The humble hog is the most common source of meat protein in the world. Pigs thrive on small farms with limited pasture space so they are a natural fit here at Loeffler Farms. Farmers have always referred to pigs as “Mortgage Makers”. This is because pigs grow to maturity very fast and bring in a good price at market. Large farms use cheap pork to “make the mortgage”.
Modern industrialized farming sacrifices flavor and quality, for speed and quantity. Because of this we have lost the connection to what makes pork taste like… …well, pork. The return of heritage breeds, pasture grazing, and an emphasis on what our meat eats, changes that. We can once again experience the flavors and textures our grandparents, and parents enjoyed.
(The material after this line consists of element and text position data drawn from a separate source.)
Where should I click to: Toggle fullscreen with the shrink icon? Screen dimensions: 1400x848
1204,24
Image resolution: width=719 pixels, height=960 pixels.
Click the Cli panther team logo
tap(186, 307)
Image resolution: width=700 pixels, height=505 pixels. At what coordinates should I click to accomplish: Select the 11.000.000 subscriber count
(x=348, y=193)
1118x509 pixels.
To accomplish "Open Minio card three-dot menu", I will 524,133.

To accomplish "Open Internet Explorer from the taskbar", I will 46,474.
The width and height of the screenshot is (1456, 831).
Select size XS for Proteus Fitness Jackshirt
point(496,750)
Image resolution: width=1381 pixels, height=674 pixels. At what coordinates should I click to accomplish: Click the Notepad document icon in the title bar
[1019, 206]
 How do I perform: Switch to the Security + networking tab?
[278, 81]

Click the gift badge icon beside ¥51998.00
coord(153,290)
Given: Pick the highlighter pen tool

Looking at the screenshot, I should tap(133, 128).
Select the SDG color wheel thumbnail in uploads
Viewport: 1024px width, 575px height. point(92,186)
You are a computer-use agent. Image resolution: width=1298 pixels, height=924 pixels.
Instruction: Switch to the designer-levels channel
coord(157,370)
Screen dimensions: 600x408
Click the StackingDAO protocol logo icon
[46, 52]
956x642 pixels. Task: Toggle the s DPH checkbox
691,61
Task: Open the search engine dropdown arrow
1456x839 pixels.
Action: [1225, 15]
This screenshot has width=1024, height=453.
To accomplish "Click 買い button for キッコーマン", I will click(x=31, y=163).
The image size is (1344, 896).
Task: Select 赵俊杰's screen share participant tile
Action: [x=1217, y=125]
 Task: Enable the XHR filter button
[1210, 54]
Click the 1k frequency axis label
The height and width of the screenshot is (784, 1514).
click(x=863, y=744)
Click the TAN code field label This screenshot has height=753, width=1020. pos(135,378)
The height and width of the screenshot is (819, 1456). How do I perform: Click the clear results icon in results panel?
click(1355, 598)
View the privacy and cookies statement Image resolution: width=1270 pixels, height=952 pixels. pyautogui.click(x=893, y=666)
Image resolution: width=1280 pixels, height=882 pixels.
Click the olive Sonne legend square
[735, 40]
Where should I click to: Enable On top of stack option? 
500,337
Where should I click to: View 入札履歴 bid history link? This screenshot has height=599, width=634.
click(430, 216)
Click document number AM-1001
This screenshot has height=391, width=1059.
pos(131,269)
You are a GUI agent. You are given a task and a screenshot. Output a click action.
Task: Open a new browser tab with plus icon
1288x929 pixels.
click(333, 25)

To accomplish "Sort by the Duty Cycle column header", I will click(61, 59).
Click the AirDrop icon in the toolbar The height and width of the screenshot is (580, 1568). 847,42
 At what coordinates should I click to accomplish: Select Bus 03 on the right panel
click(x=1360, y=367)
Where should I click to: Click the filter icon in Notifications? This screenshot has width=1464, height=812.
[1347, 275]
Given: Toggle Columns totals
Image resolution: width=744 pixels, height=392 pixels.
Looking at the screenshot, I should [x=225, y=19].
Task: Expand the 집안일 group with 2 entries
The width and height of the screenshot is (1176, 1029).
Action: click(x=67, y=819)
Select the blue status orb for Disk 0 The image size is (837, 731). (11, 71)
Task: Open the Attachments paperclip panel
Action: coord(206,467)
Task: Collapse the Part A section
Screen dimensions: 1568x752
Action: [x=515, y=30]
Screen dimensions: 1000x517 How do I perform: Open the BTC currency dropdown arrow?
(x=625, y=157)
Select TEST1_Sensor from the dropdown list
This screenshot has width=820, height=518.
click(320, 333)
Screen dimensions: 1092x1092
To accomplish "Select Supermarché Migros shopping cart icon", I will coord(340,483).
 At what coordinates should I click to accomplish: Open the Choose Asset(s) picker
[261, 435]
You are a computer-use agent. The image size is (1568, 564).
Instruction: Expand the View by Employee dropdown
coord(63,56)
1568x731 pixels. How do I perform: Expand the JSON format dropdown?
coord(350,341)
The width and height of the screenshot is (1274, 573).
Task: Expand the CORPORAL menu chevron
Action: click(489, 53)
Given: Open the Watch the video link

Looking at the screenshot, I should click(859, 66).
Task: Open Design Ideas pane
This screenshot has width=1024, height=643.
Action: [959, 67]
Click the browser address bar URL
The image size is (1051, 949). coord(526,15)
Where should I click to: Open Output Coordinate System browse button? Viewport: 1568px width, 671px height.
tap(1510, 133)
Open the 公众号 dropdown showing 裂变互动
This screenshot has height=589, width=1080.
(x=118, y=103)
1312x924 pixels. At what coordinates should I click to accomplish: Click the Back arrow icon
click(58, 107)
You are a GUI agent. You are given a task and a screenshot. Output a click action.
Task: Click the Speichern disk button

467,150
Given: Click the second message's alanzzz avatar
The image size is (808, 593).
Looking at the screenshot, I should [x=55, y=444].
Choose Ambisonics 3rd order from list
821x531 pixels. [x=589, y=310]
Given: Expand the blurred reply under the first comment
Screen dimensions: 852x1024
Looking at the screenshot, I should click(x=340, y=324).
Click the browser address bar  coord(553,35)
When Loeffler Farms decided to go beyond Dorset Sheep and raise pork, we settled on the Berkshire Hog. This 300 year old breed has staying power for a reason. Marbling; that’s where the flavor lives. Modern grocery store pork has had all the fat bred out of it and most of the flavor along with it. Due to the misguided idea to compete with chicken breast, modern pork became bland and dry.
Berkshire Pork is buttery, flavorful, and darker in color than grocery store pork. It is well marbled, naturally juicy, and has significantly more back fat. Fat equals flavor! Berkshire Pork is prized by chefs and home cooks alike for tremendous meat quality, flavor, and texture. Premium all-natural, grass-fed, barley finished Berkshire pork is where it’s at.